Merry Crishtmas Part 1

194 8 3
                                    

Duygularım, kalbime bir ip bağlamıştı. Kalbim her attığında, kalbimi saran o ipler canımı acıtıyordu. Mideme ise teker teker iğneler saplanıyordu.  Bedenim ise sanki derin bir okyanusta git gide dibe batıyordu. Kulaklarıma dolan tuzlu su, beynimi uyuşturuyordu. İşte tarifi zor olan hisler bunlara benzerdi. Beynim ile kalbim bir birine savaş açmışlardı. Ben ise aralarında kalmıştım. Bu savaşta ya kurban gidecektim ya da kendim için en doğrusunu yapıp hayatımı kurtarmak için çabalayacaktım. Son günlerde mantığım ve gururum ön planda olmuştu. Ama bunun bana hiç bir yararı dokunmamıştı. Güvensizlik, gurur,mantık... Sizce çoğu zaman insanı mutlu eden şeyler bunlar mıydı? Mutluluğa giden yol buradan mı geçiyordu? Bana sorarsanız bunlar mutluluğun yanından bile  geçmiyordu. Çünkü her insan güvenmeye ihtiyaç duyar. Çünkü her insan sevdiklerine karşı gururunu arka plana atar. Çünkü her insanın duyguları vardır. Ona güvenmeyi seçmediğim için kendimi suçlu hissediyordum. Lanet olasıca ağzından çıkacak iki kelime için onu üzmüştüm. Benim üç sene boyunca yaşadığım o üzüntüyü bir anda ona yaşatmıştım. Oysa ki bunu hak edecek en son insandı o... Kendine göre nedenleri vardı ve ben bir kez olsun bunu anlamak istememiştim. Gitmiş olması, onun değişmesine neden değildi. Ama onun değiştiğine bir şekilde kendimi ikna etmiştim.

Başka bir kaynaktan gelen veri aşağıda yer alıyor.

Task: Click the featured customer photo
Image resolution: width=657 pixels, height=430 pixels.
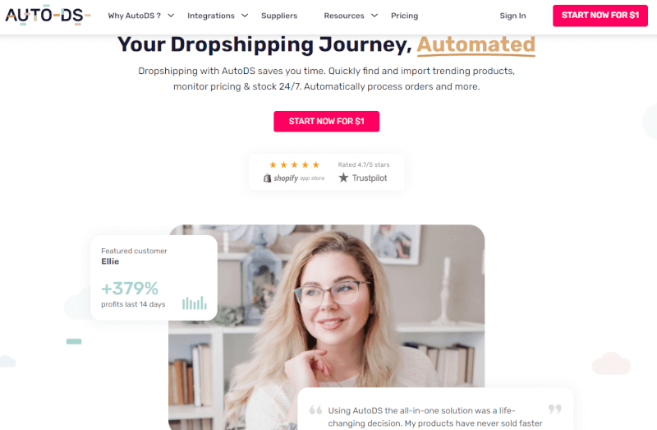Action: 326,327
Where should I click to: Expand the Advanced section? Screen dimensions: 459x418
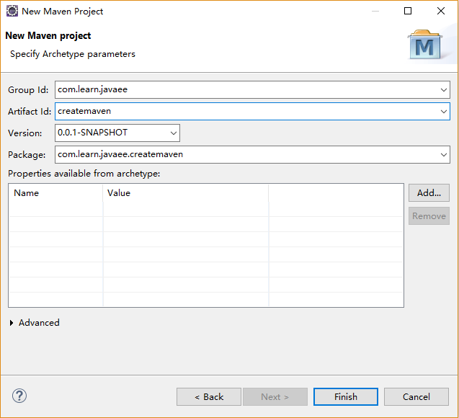click(x=12, y=323)
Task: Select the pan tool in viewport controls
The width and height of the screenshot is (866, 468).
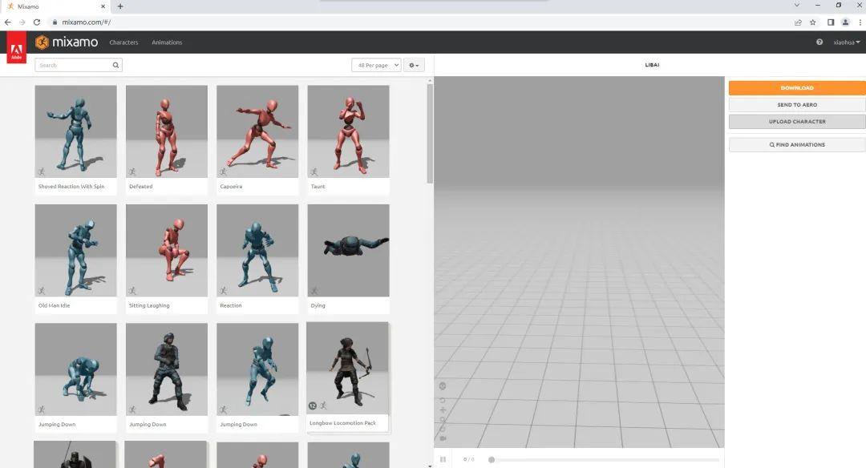Action: tap(443, 410)
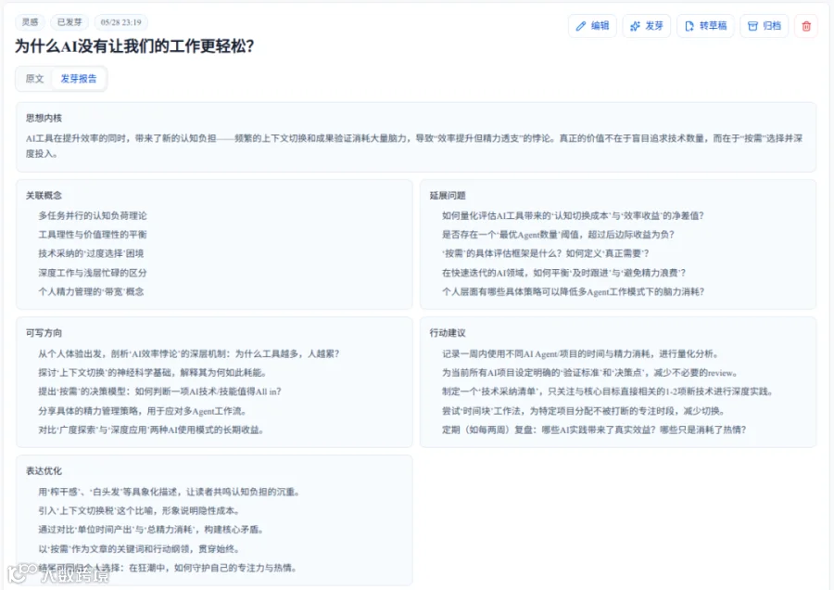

Çok acı çekmiştim. Nefes alamamıştım. Beni anlamasını istiyordum. Anlamayınca değiştiğini düşünerek ona kızıyordum. Fakat bilmediğim bir şey vardı. Onun duygularını vardı. Üzülebileceğini, kızabileceğini, incinebileceğini düşünememiştim. İlişkimizden sıkıldığı için bunu bahane edip kaçtığını bile düşünmüştüm. Aptalın tekiyim! Koca bir aptalım! Kim benim gibi bir insanı sever ki? 

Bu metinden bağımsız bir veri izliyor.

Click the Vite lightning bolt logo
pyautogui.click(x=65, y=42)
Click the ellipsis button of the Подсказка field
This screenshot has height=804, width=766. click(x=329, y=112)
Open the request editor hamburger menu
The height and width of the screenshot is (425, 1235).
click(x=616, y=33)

Cidden düşüncesizce hareket ediyordum. Niall'ı bir çok kişiden daha iyi tanıyordum. Böyle yapmayacağını biliyordum ve bunu bilmeme rağmen affetmemekte ısrarcıydım. Onu sevdiğimi kendime itiraf edebilecek seviyeye gelmiş olsam bile yine kendi irademle ondan uzaklaşabiliyordum. Annem bile ona haksızlık ettiğimi söylüyordu. Depresyona girdiğim için ağlayan kadın bile Niall'a şans vermemi bekliyordu. Gecenin bir yarısı benim uyumadığımı görmüş ve yanıma gelmişti. Bana ne olduğunu sorsa dahi ağzımı bıçak açmıyordu. Zorla ağzımdan bir kaç şey aldıktan sonra saçımı okşadı ve gülümsedi. Dedi ki;

"İster inkar et. İster yalanla. İstersen de kabul etme. Ama tatlım sen onu seviyorsun. Ve o kocaman kalbin Niall'ı hemen affetti. Fakat çektiğin acılara karşın bu kadar çabuk affetmeyi sindiremiyorsun. Seni anlasın istiyorsun. Bilmek ve rahat etmek istiyorsun. Ona, size şans vermelisin. Eminim geçerli bir nedeni vardır. Çünkü o Niall. Seni seven, senin için endişelenen çocuk o.  Tatlım, kimse üç yılda bu kadar değişmez. Özellikle de Niall..."

Annemin kurduğu bu cümleleri ilk başta önemsememiştim. Çünkü benim moralimi düzeltmek için ve tekrar depresyona girmemi istemediği için söylediğini düşünmüştüm. Fakat şimdi bütün bu dediklerini doğru buluyordum. Babam ise bu konuda konuşmaktan kaçıyordu. Benim en zayıf anlarımı görmüş adam bunun tekrarlanmasından korkuyordu. Öte yandan hayatıma müdahele etmekte istemiyordu. O, dünyanın en ince ruhlu adamıydı. Tekrar üzülmemi istemiyordu ama hayatıma karışıp bir şeyleri bozmak ona göre değildi. Connor ise bu konu hakkında konuşmuyordu. O genelde beni eğlendirip, güldürüyordu. Kafamı dağıtmamı ve beni boğan düşüncelerden sıyrılmamı sağlıyordu. Eva ise beni çok iyi anladığını ama artık kendimi düşünme vaktimin geldiğini ve gururumu bir kenara bırakıp kalbimi dinlemem gerektiğini söylüyordu. Harry ve Louis o anı öğrendiğimden beri bir çok kez beni aramış ve mesaj atmışlardı. Fakat hiçbirini okumadan silmiştim. Çünkü kendimle yalnız kalmaya ihtiyacım olduğunu düşünüyordum. 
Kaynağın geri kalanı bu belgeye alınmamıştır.